La presse sénégalaise vit des moments «très difficiles», mettant en danger sa survie et par ricochet l’ensemble des emplois qu’elle génère. Asphyxie fiscale, restrictions économiques et mesures réglementaires contraignantes, le Conseil des diffuseurs et éditeurs de presse du Sénégal (Cdeps) tire la sonnette d’alarme et appelle à un «dialogue rénové» avec le gouvernement pour sauver un secteur essentiel à la démocratie et au développement du pays.
PRESSE – La presse est en train de suffoquer. Ce n’est pas une hyperbole, mais une réalité bien documentée par le Conseil des diffuseurs et éditeurs de presse du Sénégal (Cdeps). Asphyxiées fiscalement par des décisions «injustes et économiquement affaiblies» par des mesures de «bannissement» au niveau des entreprises publiques où elles sont interdites de publicité par la tutelle, «les entreprises de presse, donc forcément privées des habituelles recettes, sont réellement menacées dans leur existence». Ainsi, Mamadou Ibra Kane, qui s’exprimait au cours d’un point de presse, tire la sonnette d’alarme.
«La presse sénégalaise vit des moments très difficiles et la survie du secteur est hypothétique. De nombreuses entreprises sont en situation de quasi-faillite depuis le Covid-19. A terme, la menace de fermeture est bien réelle. Plusieurs centaines d’emplois vont être perdus», alerte le président du Cdeps.
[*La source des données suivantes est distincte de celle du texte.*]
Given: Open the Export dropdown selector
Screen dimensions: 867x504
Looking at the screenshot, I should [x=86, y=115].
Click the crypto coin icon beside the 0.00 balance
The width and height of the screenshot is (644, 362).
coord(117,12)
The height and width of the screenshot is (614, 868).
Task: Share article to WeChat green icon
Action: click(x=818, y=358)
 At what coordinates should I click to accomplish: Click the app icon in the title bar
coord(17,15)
Evidemment, les répercussions de cette situation ne se limitent pas à l’aspect économique des entreprises de presse.
«Face à cette situation périlleuse, les cotisations sociales pour les travailleurs ne sont plus versées régulièrement, sinon pas du tout, et la couverture sanitaire n’est plus assurée pour nombre de cotisants», ajoute-t-il, rappelant que cette situation, qu’il juge «catastrophique», a surtout empiré durant l’année 2024. Bref, la presse est malade, «et nous le regrettons, pendant les 10 premiers mois du nouveau pouvoir incarné par le Président Bassirou Diomaye Diakhar Faye, en raison de mesures handicapantes pour l’entreprise de presse».
A ces restrictions, s’ajoute une réglementation obligatoire du ministère de la Communication pour tous les médias, même ceux qui respectent déjà le Code de la presse. «La décision à caractère superfétatoire d’une reconnaissance ministérielle pour le média déjà identifié dans le respect du Code de la presse. Dès lors, force est de constater, pour le Cdeps, que l’affaiblissement de la presse peut s’avérer totalement en déphasage avec l’image de notre pays démocratique et disposant d’une presse libre et indépendante», constate le patron d’Africom.
Le Cdeps en appelle à une prise de conscience collective. «Aujourd’hui, plus que jamais, le Sénégal a besoin d’une presse républicaine, libre et indépendante, pour se répéter, viable économiquement, condition première pour toute politique de souveraineté. Les médias sont et resteront toujours un vecteur de développement. La presse n’est ni un adversaire ni un ennemi. Au contraire, la presse peut être un formidable outil de vulgarisation des politiques publiques des dirigeants légitimement choisis par les Sénégalais», lit-on dans le document.
A cet égard, le Cdeps exhorte le gouvernement à respecter ses engagements, notamment celui d’un «dialogue rénové avec la presse» annoncé le 14 août 2024 en Conseil des ministres. Dans le communiqué, le Cdeps tente de rallier tout le monde, pour soutenir une presse libre, indépendante et économiquement viable. «Nous appelons tous les citoyens sénégalais, la Représentation nationale, les confréries musulmanes et l’Eglise, la Société civile, les partis politiques, les acteurs des médias, toute l’élite économique et intellectuelle, les partenaires du Sénégal, pour contribuer à asseoir un environnement favorable au renforcement de la liberté de la presse et de l’Etat de Droit», a lancé le président du Cdeps, Mamadou Ibra Kane.